R.I.P. LOU REED
I loved Lou Reed and his music.
I remember when I was about 14 years old and my family would stay at my grandmother's house. She had no television, and only old records for a seldom-used stereo. If I wanted to listen to any of my own music I had to bring my little transistor radio and hope it would pick up some stray station late at night. I spent hours in the back bedroom at her house, listening for sounds to catch my ear.
That was when I first heard "Sweet Jane". I thought it was one of the best songs I had ever heard up to that point in my life. It wasn't until a while later when browsing through the record bin at my little town's downtown PayLess Drug that I noticed the name of the song on an album called "Loaded" by The Velvet Underground. I didn't think much about it, and it ended up slipping my mind. It wasn't long after that when "Walk On The Wild Side" happened, and then I found out who Lou Reed was... formerly a Velvet and now out on a solo career.
Again I kind of put Lou on the back burner, but when I was at the University of Oregon in the late Seventies and early Eighties it was a whole different story. I got caught up in all the punk and "new wave" stuff going on at the time, and a few of my music buddies talked about how so much of it was derivative of (or influenced by) The Velvet Underground... so I checked them out, and I got hooked.
I probably listened to "White Light, White Heat a hundred times during the next few years. I remember going through a pretty mighty Lou/Velvets phase, exemplified by some heavy drinking and "stage diving" off an old couch onto the hardwood floor at my good friend Sonny's house with "Sister Ray" cranked way up... and on several occasions there was some pretty tribal-style cathartic dancing to the song "The Blue Mask", one of Lou's best and fiercest recorded moments.
That led to the later acquisitions of the "New Sensations", "Mistrial" and "New York" albums through the Eighties, and then to "Set The Twilight Reeling" in the Nineties. Plus the Velvet Underground box set "Peel Slowly And See" and Lou's box set "Between Thought And Expression"... all essential items for my music collection. And he continued to produce music that got to my heart up until his mid-fifties.
From songs like "Coney Island Baby" and "Kill Your Sons" to "The Blue Mask" and "Set The Twilight Reeling", Lou Reed excelled in writing songs from the gut. To my way of seeing things, there were no songs he wrote that weren't genuinely his own, and none that didn't come from deep inside him. And what a mind he had.
After the "Set The Twilight Reeling" album in 1996 I didn't find his releases as appealing, and I kind of drifted away from his music. I was particularly disappointed with "Lulu", the album he did with Metallica in 2011. It saddens me that something I enjoyed so little was his last recording. But it didn't really matter, because by then he had long ago cemented himself in my mind as one of the best and most intelligent rock and rollers to have walked the planet.
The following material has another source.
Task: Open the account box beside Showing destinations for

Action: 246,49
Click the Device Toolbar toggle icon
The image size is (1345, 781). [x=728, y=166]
Looks like it's time to have a beer or two and go crank up some Lou Reed. I'm thinking "Busload Of Faith" or "Good Evening, Mr. Waldheim" might sound pretty damned good right about now. I got to see him perform those songs live at a show in Seattle in 1989 while he was out touring for his "New York" album, and it was a great show. That CD always brings back some great memories.
Lou Reed isn't with us now physically, but his music will live forever, and he will live forever in it.
"And the glory of love... the glory of love... the glory of love might see you through."